◆ Exercise brief ◆
Print the lines in the listing below starting at the line with "Where should I" and ending at the line with "Task: Click the", both included. Reproduce them exactly and omit every picture.

◆ Data for processing ◆
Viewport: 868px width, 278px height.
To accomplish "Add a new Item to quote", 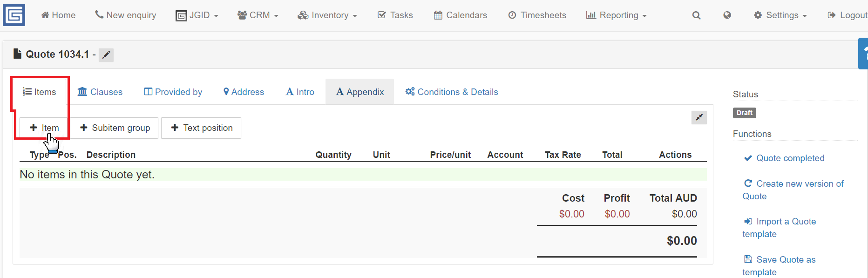I will tap(44, 128).
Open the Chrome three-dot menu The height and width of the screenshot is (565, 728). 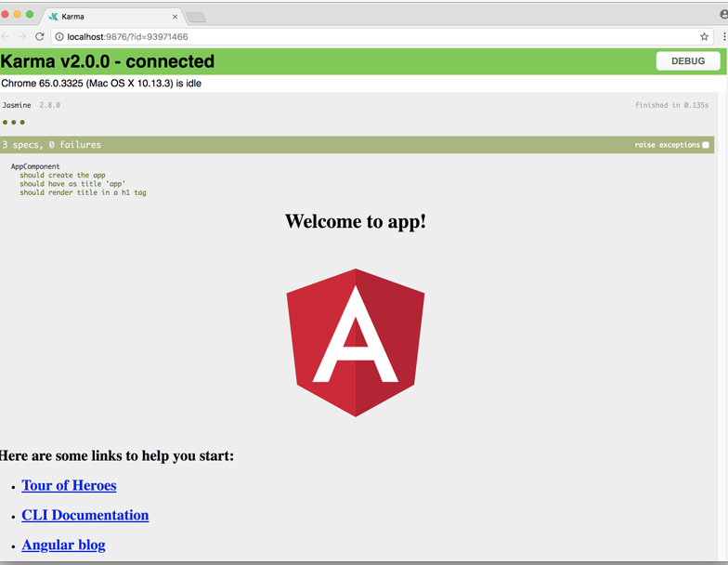[x=723, y=36]
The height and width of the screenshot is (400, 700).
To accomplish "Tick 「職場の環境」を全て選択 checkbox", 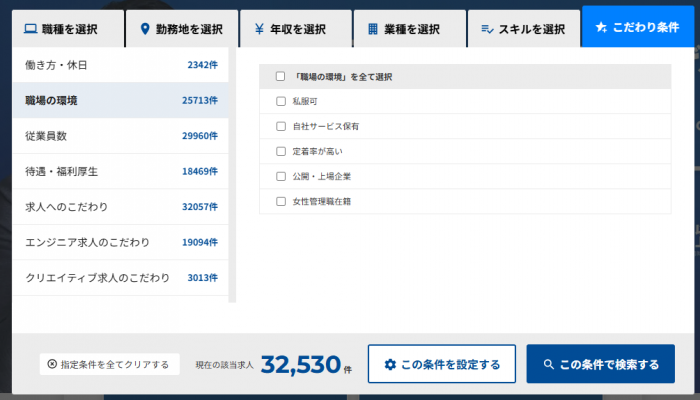I will pyautogui.click(x=281, y=76).
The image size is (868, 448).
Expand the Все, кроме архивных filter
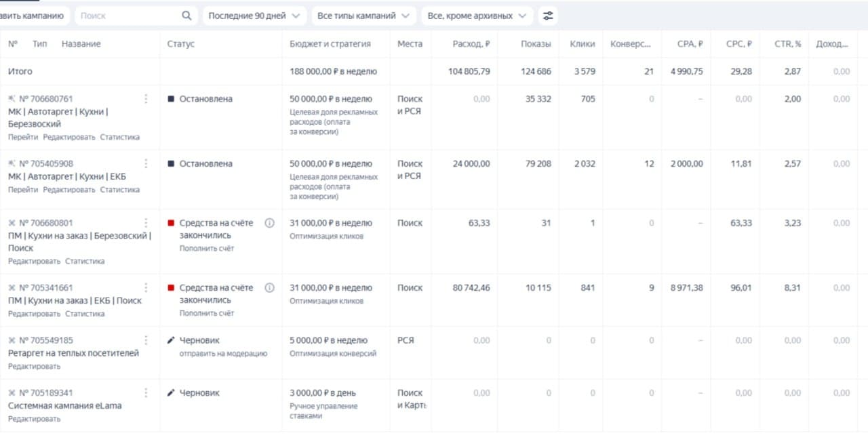[477, 16]
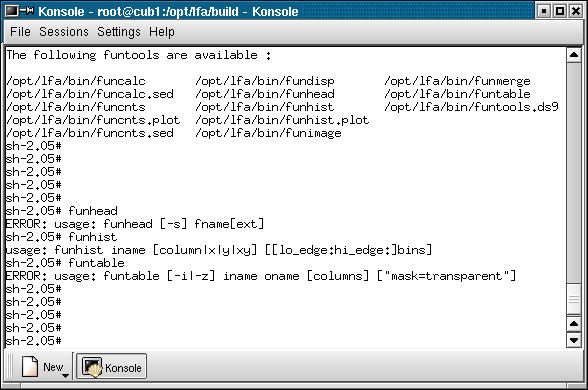Select the Konsole session tab

(x=111, y=366)
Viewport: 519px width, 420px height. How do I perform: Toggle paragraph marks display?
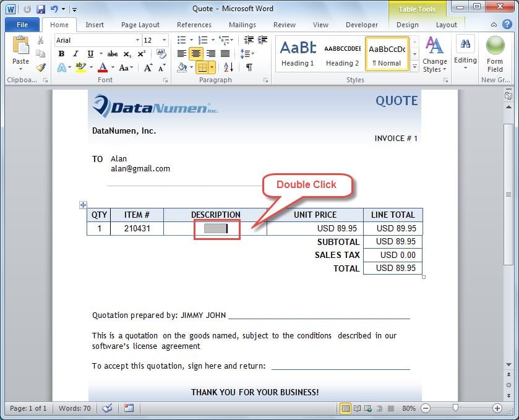(x=249, y=67)
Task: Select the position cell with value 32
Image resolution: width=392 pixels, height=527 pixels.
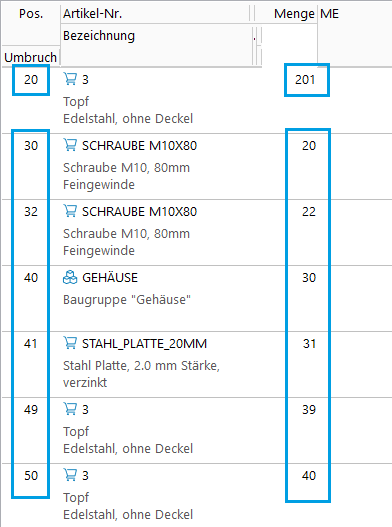Action: (31, 212)
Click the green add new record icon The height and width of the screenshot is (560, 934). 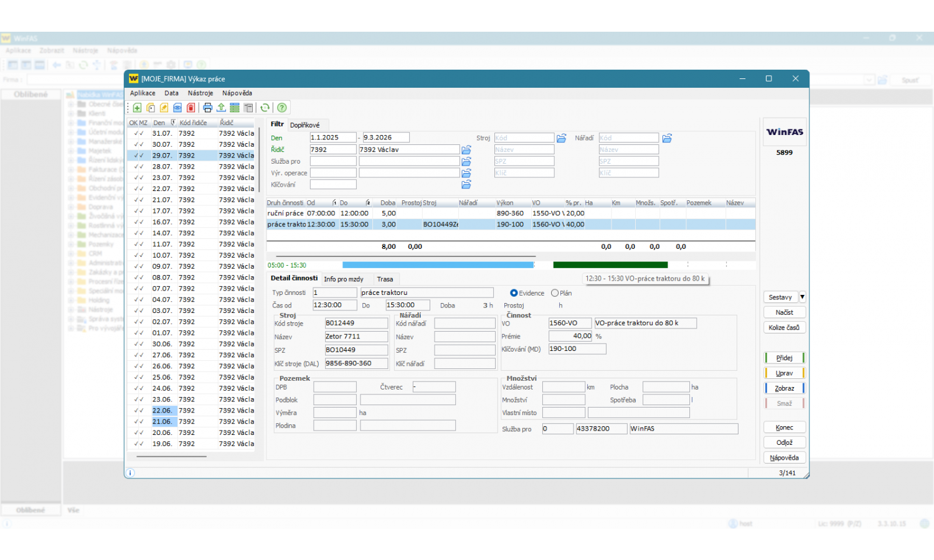click(137, 108)
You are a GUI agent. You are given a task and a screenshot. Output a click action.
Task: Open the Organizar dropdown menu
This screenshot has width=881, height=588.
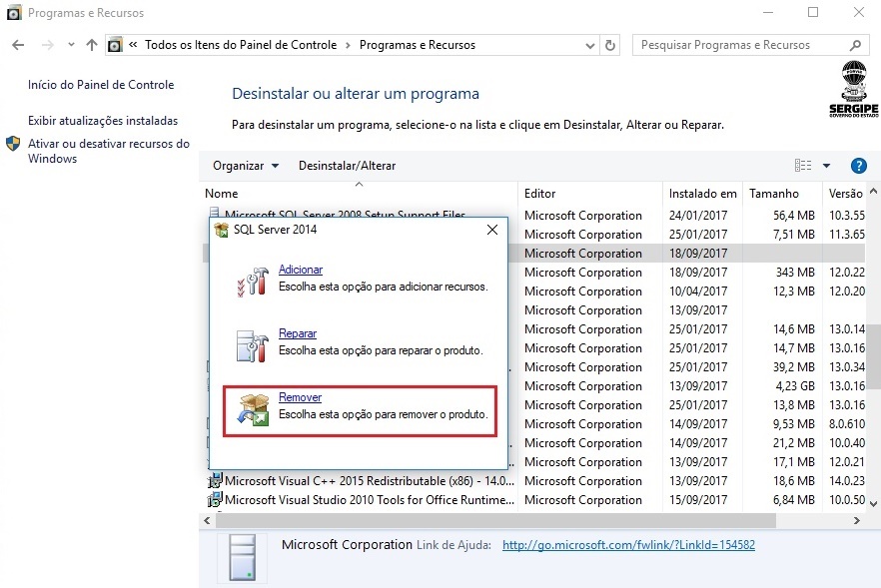point(246,166)
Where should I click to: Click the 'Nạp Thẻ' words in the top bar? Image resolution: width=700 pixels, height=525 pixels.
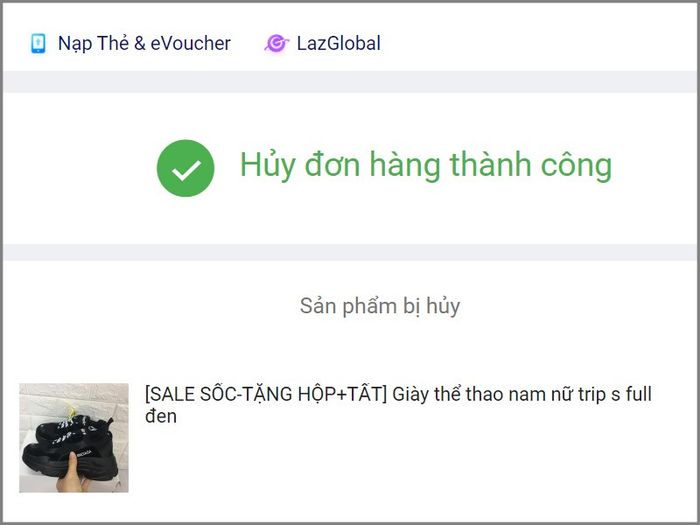pos(93,43)
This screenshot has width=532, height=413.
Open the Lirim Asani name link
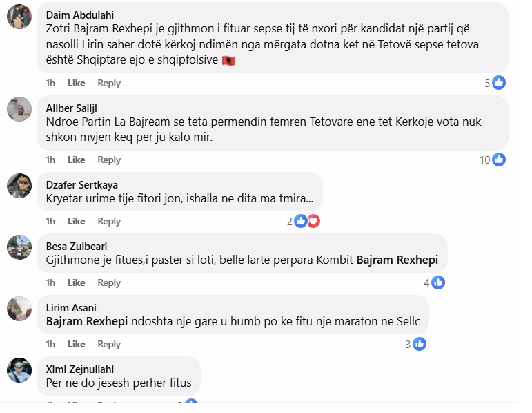pyautogui.click(x=71, y=308)
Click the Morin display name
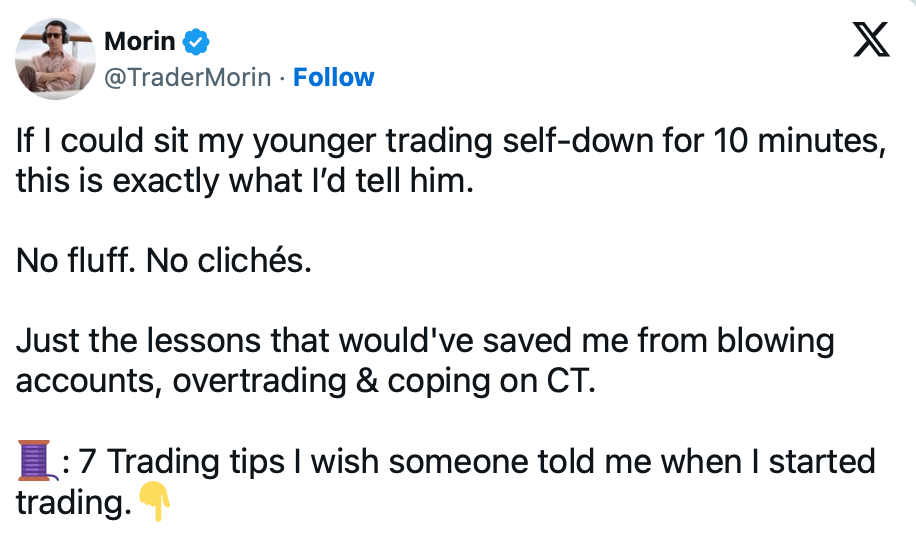 140,41
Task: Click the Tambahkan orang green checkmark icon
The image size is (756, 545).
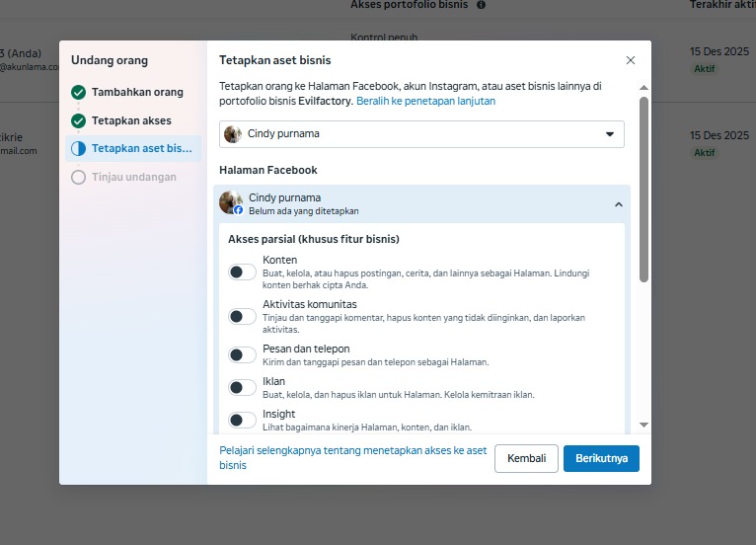Action: [79, 93]
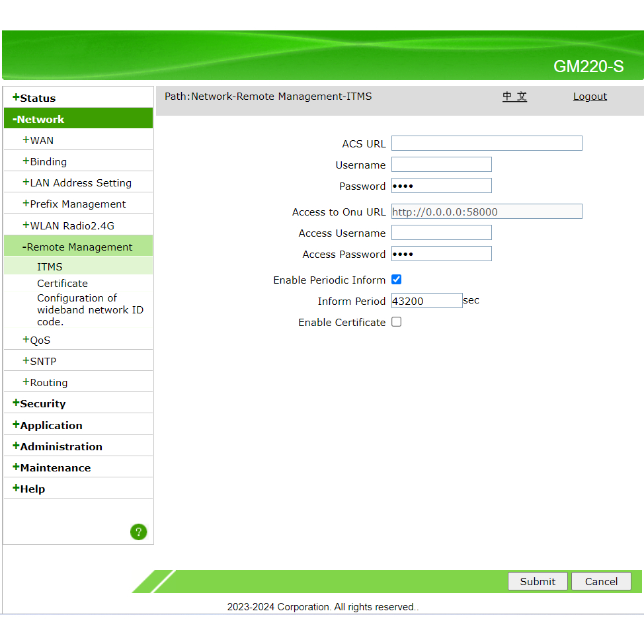
Task: Expand the QoS submenu
Action: [x=40, y=340]
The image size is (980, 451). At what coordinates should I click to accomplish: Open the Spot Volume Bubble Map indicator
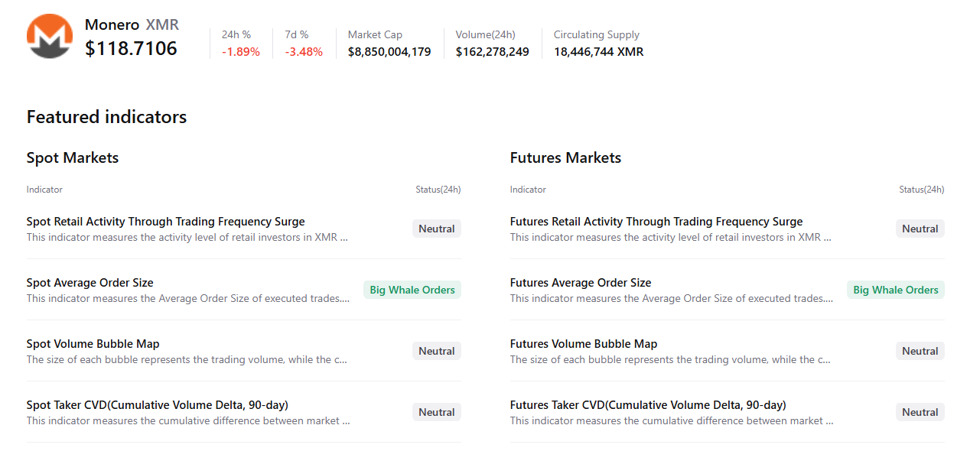[93, 344]
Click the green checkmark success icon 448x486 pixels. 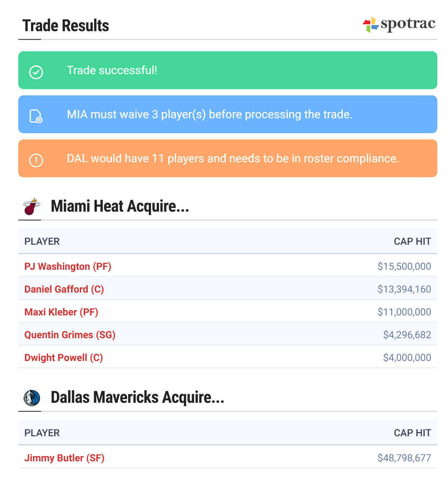click(36, 72)
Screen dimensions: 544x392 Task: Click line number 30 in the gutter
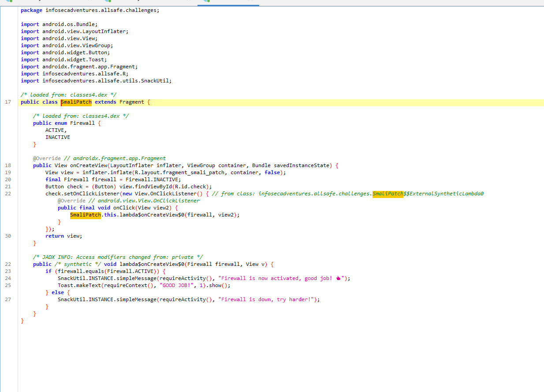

◆ Response below ◆
Where should I click to: Click the 'Nạp Thẻ' words in the top bar? Image resolution: width=700 pixels, height=525 pixels.
pos(93,43)
This screenshot has width=532, height=413.
Open the Lirim Asani name link
pyautogui.click(x=71, y=308)
Click the Morin display name
 140,41
Task: Click the Tambahkan orang green checkmark icon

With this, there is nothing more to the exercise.